The designation is based on the rate at which the council’s decisions on major applications were overturned on appeal. The Government cites a figure of 11.2 per cent against a threshold of 10 per cent. But the council’s own analysis shows the problem is driven overwhelmingly by a single year, 2023 to 2024, when Cherwell was run by a minority Conservative administration. That administration was put into office after the local Labour group, led by Sean Woodcock, withdrew from an agreement to form a joint administration with the Liberal Democrats and Greens.
Calum Miller pointed to the wider context that Ministers have ignored. Over 7,000 homes consented at North West Bicester could not proceed because of a shortage of electricity supply, a constraint set nationally rather than locally. The same shortage hit local businesses and the new Thames Valley Police forensics laboratory on Howes Lane, which was first promised a connection in 2027 only to be told, after construction had begun, that the date had slipped to 2037. Where local housing land supply falls short because consents cannot be built out, speculative developers are able to bring forward sites outside the local plan, which is precisely the kind of unwelcome development residents and parish councils across Cherwell have fought.

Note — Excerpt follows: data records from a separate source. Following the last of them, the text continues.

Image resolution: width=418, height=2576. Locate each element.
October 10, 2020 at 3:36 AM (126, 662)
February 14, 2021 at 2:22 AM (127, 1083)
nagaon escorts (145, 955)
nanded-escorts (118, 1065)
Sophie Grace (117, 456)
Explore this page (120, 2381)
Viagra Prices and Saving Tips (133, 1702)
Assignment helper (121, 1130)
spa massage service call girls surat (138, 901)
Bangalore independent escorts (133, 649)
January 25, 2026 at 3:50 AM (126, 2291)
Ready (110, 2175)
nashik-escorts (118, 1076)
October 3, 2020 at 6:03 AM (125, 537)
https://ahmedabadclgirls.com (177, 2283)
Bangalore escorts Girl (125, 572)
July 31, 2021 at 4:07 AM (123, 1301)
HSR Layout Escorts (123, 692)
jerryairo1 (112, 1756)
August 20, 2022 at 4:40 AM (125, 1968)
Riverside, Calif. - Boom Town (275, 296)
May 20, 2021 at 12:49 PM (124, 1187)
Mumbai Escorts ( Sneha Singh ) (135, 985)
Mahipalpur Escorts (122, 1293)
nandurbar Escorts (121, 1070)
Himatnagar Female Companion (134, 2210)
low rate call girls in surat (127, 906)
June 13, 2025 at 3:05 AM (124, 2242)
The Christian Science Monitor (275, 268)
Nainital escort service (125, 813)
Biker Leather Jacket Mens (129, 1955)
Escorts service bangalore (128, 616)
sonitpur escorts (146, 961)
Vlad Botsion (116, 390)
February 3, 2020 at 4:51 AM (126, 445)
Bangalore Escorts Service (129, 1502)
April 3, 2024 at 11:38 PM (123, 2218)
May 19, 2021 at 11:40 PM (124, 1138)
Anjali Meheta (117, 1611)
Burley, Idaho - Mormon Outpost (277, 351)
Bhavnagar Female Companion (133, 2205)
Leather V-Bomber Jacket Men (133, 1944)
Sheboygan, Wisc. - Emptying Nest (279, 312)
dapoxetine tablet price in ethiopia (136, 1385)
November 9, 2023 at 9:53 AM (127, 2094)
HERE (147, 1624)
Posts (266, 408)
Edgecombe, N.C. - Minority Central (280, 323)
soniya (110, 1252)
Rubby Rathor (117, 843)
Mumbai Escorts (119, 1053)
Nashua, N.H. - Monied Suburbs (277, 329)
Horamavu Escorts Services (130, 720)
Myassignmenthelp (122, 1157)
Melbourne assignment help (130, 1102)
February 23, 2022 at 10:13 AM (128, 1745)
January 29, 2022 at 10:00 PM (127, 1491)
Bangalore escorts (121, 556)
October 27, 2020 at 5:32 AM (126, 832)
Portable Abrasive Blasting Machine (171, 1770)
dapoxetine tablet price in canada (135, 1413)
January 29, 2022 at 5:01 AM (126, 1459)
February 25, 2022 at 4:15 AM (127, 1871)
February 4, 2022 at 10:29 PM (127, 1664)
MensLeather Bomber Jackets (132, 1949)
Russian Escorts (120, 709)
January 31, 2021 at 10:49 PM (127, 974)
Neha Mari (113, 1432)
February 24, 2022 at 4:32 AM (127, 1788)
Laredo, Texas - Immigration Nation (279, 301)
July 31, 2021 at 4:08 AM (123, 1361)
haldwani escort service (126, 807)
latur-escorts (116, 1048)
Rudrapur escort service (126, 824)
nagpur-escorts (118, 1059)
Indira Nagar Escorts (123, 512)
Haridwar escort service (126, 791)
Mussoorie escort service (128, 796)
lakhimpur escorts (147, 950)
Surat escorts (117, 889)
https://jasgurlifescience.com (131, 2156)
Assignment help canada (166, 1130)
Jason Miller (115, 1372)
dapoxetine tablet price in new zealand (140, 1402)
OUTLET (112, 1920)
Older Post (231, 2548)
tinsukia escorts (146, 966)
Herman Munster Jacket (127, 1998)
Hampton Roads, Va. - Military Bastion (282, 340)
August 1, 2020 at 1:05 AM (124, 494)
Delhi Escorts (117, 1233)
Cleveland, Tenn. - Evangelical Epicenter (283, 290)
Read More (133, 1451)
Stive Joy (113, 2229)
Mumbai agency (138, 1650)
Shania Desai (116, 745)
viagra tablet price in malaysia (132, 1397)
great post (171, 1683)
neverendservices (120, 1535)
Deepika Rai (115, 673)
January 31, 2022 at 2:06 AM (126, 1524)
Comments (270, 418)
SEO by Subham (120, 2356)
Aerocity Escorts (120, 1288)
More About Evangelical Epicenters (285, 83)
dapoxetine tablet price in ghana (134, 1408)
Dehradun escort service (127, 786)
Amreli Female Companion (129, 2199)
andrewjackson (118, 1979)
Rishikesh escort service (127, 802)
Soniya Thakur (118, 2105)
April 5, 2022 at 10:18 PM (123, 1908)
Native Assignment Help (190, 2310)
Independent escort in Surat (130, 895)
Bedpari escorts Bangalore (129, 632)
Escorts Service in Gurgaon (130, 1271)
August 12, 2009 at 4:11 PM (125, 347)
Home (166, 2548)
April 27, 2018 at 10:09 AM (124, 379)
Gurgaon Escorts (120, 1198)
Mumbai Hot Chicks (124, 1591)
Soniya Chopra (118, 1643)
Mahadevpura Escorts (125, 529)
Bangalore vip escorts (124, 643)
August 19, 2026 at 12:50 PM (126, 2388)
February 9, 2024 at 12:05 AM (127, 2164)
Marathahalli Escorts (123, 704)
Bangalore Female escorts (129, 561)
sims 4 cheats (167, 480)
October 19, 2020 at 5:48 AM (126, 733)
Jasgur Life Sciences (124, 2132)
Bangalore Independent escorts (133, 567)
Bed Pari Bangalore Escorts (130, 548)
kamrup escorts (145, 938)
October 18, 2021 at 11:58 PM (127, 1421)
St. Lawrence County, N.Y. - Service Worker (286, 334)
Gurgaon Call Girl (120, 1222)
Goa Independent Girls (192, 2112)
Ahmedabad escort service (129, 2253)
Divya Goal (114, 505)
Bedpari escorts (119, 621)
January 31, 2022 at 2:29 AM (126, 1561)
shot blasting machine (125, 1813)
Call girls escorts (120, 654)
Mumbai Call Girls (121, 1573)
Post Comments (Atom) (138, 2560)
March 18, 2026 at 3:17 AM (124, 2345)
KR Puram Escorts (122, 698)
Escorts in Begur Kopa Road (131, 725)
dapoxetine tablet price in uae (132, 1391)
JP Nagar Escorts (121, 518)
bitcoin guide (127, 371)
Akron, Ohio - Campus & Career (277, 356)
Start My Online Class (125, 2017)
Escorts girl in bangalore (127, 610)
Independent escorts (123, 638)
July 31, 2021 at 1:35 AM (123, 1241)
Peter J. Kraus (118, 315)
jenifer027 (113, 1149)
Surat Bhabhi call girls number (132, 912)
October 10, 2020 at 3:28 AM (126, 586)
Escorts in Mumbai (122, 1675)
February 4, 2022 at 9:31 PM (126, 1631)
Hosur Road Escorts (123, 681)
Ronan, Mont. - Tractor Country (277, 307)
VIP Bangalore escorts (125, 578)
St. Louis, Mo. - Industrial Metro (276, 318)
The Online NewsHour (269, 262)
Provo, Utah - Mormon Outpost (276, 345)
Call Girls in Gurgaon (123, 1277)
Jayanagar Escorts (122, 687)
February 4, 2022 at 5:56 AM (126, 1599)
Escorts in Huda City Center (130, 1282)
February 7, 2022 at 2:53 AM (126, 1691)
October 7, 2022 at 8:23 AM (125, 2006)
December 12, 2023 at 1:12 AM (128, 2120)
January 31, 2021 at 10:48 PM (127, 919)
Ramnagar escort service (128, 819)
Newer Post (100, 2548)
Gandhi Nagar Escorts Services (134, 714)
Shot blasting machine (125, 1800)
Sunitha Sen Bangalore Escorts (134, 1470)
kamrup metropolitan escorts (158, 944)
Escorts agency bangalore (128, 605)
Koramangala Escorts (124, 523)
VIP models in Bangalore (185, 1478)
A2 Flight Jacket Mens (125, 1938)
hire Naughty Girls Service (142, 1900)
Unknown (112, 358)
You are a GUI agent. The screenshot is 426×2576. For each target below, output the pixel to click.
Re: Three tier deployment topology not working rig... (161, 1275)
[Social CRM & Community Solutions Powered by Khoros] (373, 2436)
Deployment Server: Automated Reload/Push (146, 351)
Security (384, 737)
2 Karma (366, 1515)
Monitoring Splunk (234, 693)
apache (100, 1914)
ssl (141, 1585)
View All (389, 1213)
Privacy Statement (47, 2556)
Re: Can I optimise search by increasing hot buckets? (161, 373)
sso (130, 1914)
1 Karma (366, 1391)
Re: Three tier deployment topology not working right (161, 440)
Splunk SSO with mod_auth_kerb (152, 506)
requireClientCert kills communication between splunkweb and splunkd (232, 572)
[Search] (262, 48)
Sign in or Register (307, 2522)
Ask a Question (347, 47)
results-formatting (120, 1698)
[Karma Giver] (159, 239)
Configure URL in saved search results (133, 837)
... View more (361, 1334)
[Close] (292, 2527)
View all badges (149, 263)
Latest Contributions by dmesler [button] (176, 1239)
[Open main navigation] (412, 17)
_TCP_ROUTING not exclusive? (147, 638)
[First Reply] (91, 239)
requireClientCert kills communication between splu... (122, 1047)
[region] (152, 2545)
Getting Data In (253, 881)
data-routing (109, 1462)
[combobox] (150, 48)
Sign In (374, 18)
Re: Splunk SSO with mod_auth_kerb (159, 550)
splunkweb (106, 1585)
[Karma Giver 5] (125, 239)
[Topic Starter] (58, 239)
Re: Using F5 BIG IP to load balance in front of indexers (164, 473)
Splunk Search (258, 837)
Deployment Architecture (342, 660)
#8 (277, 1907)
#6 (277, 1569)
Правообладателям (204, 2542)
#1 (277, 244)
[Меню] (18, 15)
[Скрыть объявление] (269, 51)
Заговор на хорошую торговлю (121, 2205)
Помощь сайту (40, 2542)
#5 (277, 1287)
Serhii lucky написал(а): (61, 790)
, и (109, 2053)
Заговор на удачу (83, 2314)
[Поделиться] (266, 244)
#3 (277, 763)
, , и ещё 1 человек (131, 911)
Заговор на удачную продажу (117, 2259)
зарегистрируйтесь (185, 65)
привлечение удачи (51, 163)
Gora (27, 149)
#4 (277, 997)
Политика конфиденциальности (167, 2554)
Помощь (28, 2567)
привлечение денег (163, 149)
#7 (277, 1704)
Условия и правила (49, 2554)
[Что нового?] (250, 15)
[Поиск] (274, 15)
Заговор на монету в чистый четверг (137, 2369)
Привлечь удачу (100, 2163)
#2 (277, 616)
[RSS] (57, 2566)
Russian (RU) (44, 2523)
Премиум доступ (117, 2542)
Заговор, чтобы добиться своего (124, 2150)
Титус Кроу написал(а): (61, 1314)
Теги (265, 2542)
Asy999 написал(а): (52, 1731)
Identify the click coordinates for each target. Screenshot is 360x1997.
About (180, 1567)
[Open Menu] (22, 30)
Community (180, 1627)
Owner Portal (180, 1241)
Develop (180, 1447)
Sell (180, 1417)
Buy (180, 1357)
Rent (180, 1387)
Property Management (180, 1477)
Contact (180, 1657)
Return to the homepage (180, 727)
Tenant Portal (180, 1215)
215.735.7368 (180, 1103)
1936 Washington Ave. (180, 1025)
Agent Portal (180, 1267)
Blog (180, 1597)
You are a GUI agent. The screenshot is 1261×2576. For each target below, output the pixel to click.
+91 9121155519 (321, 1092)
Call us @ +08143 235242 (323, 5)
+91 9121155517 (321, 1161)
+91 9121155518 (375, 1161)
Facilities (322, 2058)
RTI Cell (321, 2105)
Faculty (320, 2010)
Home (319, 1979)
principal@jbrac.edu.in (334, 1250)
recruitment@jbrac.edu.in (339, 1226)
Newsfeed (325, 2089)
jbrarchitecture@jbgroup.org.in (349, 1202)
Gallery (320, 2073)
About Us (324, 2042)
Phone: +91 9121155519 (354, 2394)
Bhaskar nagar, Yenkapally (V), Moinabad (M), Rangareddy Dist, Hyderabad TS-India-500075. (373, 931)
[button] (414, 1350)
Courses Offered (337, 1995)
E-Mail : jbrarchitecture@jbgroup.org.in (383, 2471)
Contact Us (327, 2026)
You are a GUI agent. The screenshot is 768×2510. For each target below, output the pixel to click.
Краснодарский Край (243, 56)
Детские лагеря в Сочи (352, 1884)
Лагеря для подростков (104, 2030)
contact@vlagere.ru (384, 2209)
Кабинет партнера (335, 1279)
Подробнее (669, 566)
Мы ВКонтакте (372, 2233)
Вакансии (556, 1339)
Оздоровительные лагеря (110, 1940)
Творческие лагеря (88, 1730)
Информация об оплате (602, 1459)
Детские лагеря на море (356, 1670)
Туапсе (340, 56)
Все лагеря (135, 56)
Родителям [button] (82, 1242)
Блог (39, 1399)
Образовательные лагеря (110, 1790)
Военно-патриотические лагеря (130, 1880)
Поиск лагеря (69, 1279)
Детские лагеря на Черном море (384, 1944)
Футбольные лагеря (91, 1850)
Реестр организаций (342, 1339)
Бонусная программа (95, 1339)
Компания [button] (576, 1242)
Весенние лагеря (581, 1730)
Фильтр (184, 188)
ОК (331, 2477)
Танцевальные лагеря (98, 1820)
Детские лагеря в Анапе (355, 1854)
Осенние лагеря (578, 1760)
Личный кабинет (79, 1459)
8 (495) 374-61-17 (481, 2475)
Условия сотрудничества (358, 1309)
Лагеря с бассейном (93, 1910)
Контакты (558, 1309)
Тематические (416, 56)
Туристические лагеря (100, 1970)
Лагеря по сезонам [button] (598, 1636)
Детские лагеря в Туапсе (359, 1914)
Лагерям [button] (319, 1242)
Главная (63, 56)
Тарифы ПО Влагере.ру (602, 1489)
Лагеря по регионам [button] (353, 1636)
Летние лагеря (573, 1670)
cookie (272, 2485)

He added that the council had been working closely with the Government’s own ATLAS team and Homes England to resolve the electricity constraint, with discussions advancing towards an earlier connection for Bicester from East Claydon. Rather than backing that work, Ministers have chosen to take powers away from the people closest to it.
Calum Miller MP added:
“This is not serious planning reform. It is the Government blaming councils for a problem Whitehall helped create.
“You cannot force growth on Bicester, Woodstock, Kidlington and surrounding areas from a desk in Whitehall while ducking responsibility for the infrastructure that makes that growth work. I will be pressing Ministers to reverse this decision.”